Worried about privacy? Forget about Street View
Opinion: We have more to fear from newspapers and governments
Google Street View has only been live for a few days in the UK and already it's causing a privacy storm.
The service has attracted stacks of newspaper coverage, with papers such as the Express explaining that "critics... fear the service could be used by burglars" and the Mail talking about how Street View may be "a gross invasion of privacy that could leave homes vulnerable to crime and people open to embarrassment.".
It's just a matter of time before attention-seeking politicians start blabbing on about it, too.
Before we pay too much attention to the headlines and the soundbytes, though, we should perhaps wonder if there are more sinister invasions of privacy than a Google car taking shots in the street.
For example, we could start with newspapers. The Express's sister paper, the Scottish Sunday Express, invaded Dunblane survivors' privacy earlier this month by befriending them on Facebook and using their photos and status updates to claim they were "SICK MESSAGES" that "SHAME[D] MEMORY OF CLASSMATES". Or take the Daily Mail, which has hired private investigators to "obtain illegal information". It's not the only newspaper to do so, either.

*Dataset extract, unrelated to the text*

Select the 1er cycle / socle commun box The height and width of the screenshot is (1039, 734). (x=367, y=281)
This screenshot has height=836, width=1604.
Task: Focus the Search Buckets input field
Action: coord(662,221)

But that pales into insignificance compared to the government. According to the Joseph Rowntree Reform Trust, the government is happily storing all our details on illegal databases. According to Professor Ross Anderson of Cambridge University, who co-authored the report, "Britain's database state has become a financial, ethical and administrative disaster which is penalising some of the most vulnerable members of our society."
The report claims that one in four major government databases is "almost certainly illegal" under human rights or data protection legislation, with 11 of 46 systems being utterly dodgy and a further 29 looking pretty shaky too. You can read the full report here.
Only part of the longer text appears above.